O Líder Projeto de Gestão de Negócios e Mercados da Epagri (Região Serrana), Aziz Abou Hatem, explica que, por conta da estiagem, foi feito um levantamento sobre a situação de cada lavoura, analisando o prejuízo em cada município.

“Estamos recomendando aos agricultores que se tiverem lavouras financiadas, procurem o banco para comunicar a ocorrência de perdas e receberem o seguro antes de colherem a produção. Ficamos muito preocupados com a falta de chuvas para as lavouras de feijão, soja e milho”, comenta Aziz.

Além disso, também foi orientado para que a Secretaria Municipal da Agricultura fizesse um laudo da estiagem, comprovando a situação e, consequentemente, subsidiando a prefeitura a decretar situação de emergência.

“Esta semana, os municípios de Otacílio Costa e Capão Alto entraram em contato para ver os dados da Epagri/Ciram e, então, fazer um laudo técnico climatológico, que subsidiará a questão de decretar emergência nesses dois municípios”, conclui.

Casan pede à população para economizar água

Temperaturas elevadas e escassez de chuva reforçam o alerta para uso controlado da água. Diante das temperaturas elevadas e de níveis baixos em mananciais que atendem às cidades do Sistema Casan nas regiões Oeste, Sul e Norte-Vale do Itajaí, a Companhia reforça o pedido de economia da água tratada.

A estiagem alerta para a importância do uso responsável, especialmente evitando-se ações como a lavagem de casas, pátios, calçadas e carros. É preciso atenção para atividades domésticas e de higiene pessoal. Estimativas indicam que, aproximadamente, 75% da água consumida numa casa são gastos nos banheiros.

Por esse motivo, uma dica importante é evitar banhos prolongados, já que o chuveiro é um dispositivo de consumo significativo de água. Estima-se que a cada minuto no banho há um consumo de, aproximadamente, 10 litros de água.

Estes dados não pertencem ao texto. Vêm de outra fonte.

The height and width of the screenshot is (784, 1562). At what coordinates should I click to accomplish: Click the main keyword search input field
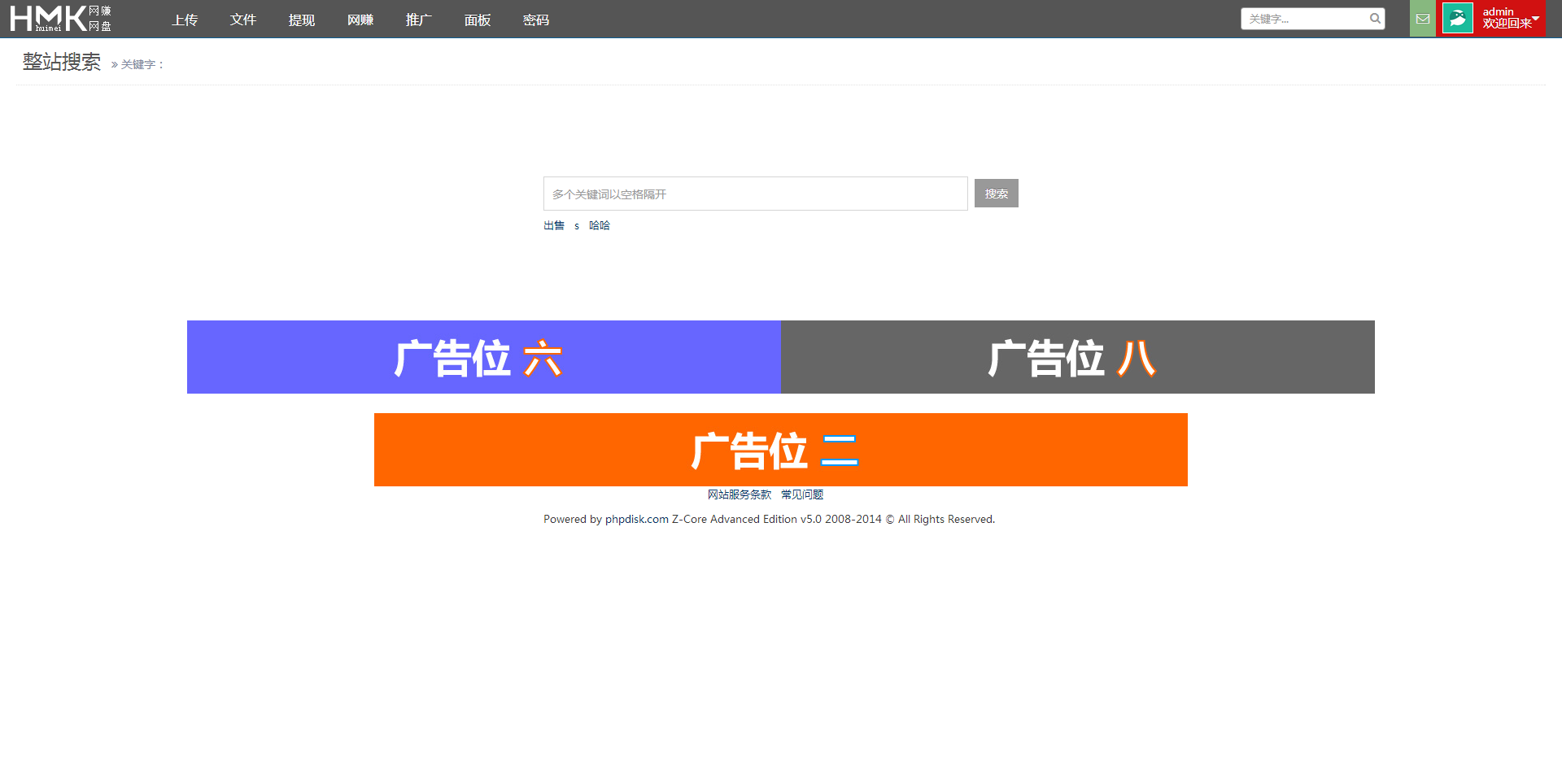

Poço Artesiano está sendo perfurado ao lado do reservatório da CASAN

São Joaquim – A CASAN, Companhia Catarinense de Águas e Saneamento, buscando sanar a estiagem que está assolando São Joaquim, está perfurando um poço artesiano ao lado da barragem de captação de água, que está praticamente seco.

Semelhante ao poço convencional, um poço artesiano é assim denominado quando as águas fluem naturalmente do solo, num aquífero confinado, sem a necessidade de bombeamento. É um poço tubular profundo cuja pressão da água é suficiente para a sua subida à superfície, necessitando a instalação de equipamento na boca do tubo para controlar a saída da água. Geralmente, a sua profundidade é maior que a de um poço convencional e, em geral, suas águas têm uma pureza microbiológica maior e com mais sais minerais. Em sua utilização normal para uso residencial, as águas são captadas através de canos.

A perfuração de poços tubulares é uma atividade especializada na área de engenharia? portanto, todo esforço deve estar centralizado na contratação de empresas de perfuração de poços que possuam quadros especializados de funcionários, geólogos, engenheiro de minas ou engenheiros com especialização na área reconhecida pelos órgãos de fiscalização profissionais específicos, além de equipamentos modernos e alta tecnologia e uma equipe de profissionais e técnicos com ampla experiência.

Decreto municipal

A Prefeitura de São Joaquim, decretou algumas áreas de utilidade pública para perfuração de poços e outras instalações necessárias ao sistema de abastecimento de agua na cidade.

Com isso, agiliza a perfuração do poço que irá supri, de certa forma, a estiagem na cidade. Os encargos financeiros da obra serão da CASAN, que visa melhorar o abastecimento na cidade.